For any dessert lovers who’d much rather roam around a museum munching and taking selfies, here’s a place for you.
On February 10, the 12,000-square foot Dessert Museum opened its doors in Manila with eight rooms tailored for different desserts—Cotton candy, gummy bear, marshmallow, bubble gum, donuts, candy cane, ice cream, cake pops—where you can jump, play, swing through and slide.
Perhaps the only museum tour that begins with visitors entering through a donut hole and down a pink slide, naturally every part of the Instagrammable space screams sugar overload. There are ‘Naughty’ and ‘Nice’ doors leading to different Candy Cane Groves, cotton candy trees from which you can actually pick and eat the treats, a marshmallow door, licorice rainbow, gummy trampolines, and a boutique to buy confetti cakes and other sweet treats.
Co-founders Tasha Reyes, Katrina Lacap, Joseph Moore came up with the idea five months ago hoping to express their love of travel and food. In addition to building and designing the museum, the close friends-slash-business partners wanted to create an experience that’s sharable on social media.

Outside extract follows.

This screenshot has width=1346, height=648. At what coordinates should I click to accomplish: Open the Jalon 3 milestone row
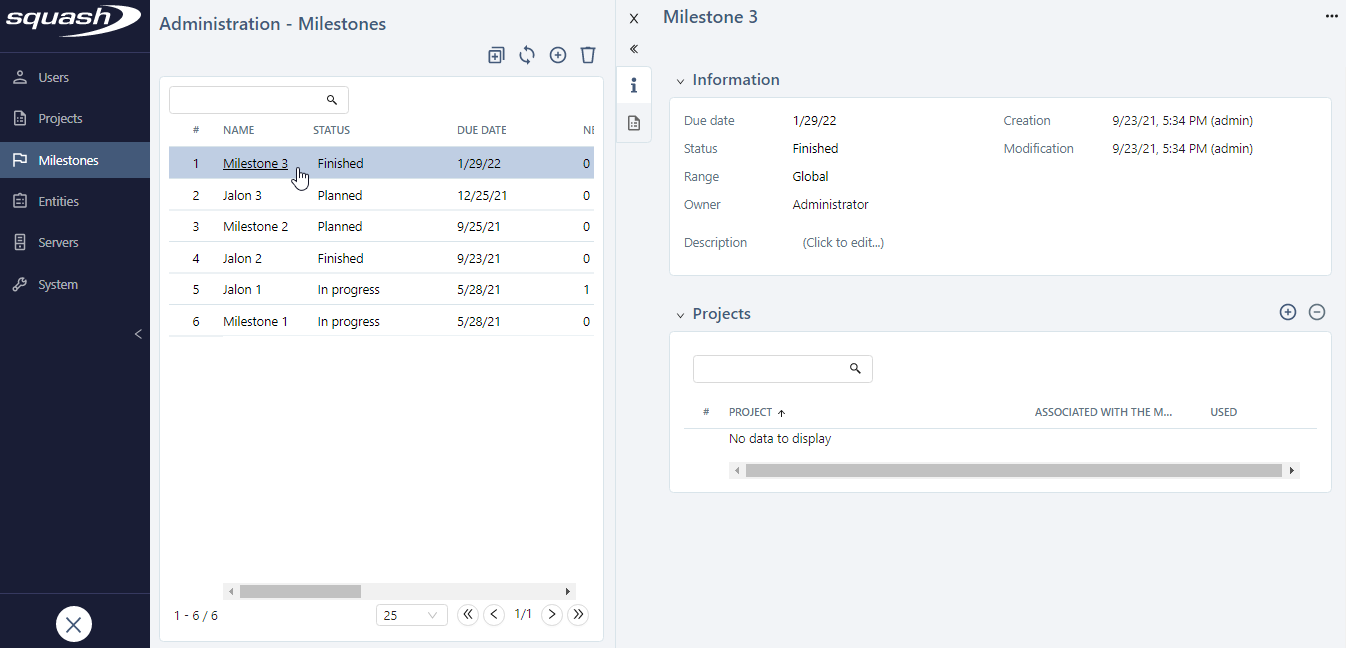tap(243, 196)
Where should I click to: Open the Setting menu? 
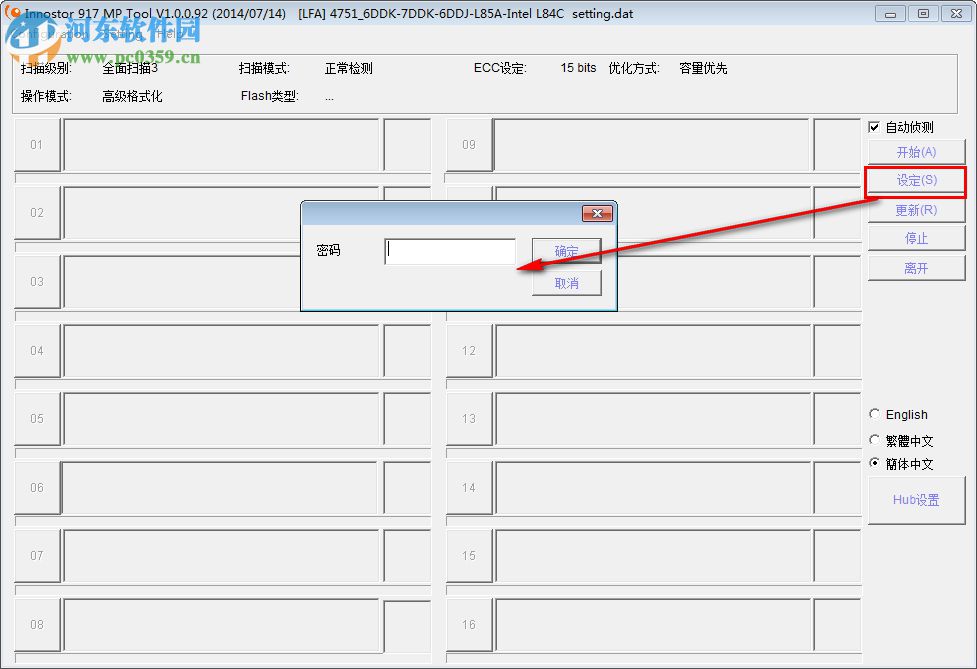(120, 32)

Take the Cotton Candy Forest as an example. According to Reyes, you enter the forest through a canopy of cotton candy trees, where you’ll see cut jar lights laid across the field. Those lights will guide you through the tree tunnel to a field of ultra-huggable cotton candy clouds. And there, Instagrammers can freely pose inside the cotton candy bowl or hug the clouds that reaches up to the ceiling. As a final touch, the fairy-dusted cotton candies on the trees (That’s cotton candy sprinkled with skimmed milk powder) can literally be picked for munching immediately.

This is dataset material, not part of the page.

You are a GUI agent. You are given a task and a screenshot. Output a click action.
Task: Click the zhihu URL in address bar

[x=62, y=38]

If you’re like me, who prefers to seriously geek out about desserts over taking selfies, this probably isn’t the place for you. But for those who likes to learn a thing or two while munching, there’s “a lot of unique material” at The Dessert Museum, claimed Reyes. You can find out why there’s a hole in the donut; or delve into the history of different desserts, such as how Dentist William Morrison and candy maker John C. Wharton created a cotton candy using “floss sugar”—a type of sugar that’s melted and spun into a cloud-like treat with incredibly thin and long sugar threads—and called it “Fairy Floss.”
So far, the museum has attracted approximately 7,000 visitors on the first week and expected to welcome 40,000 more attendants in the next two months. Moving forward, Reyes wants to add more of a distinctive flavor to the museum, by incorporating local desserts and ingredients such as Ice Scramble and Ube to the mix.
Tickets are sold online for $13.4 (php 699) or $15.3 (php 799) for walk-ins, which cover two hours of roaming time around this sugar-loaded wonderland, plus six desserts such as hand-made artisanal chocolates, giant marshmallows, macarons, mini donuts and cake pops.
The Dessert Museum is located at S Maison at the Mall of Asia Complex in Manila.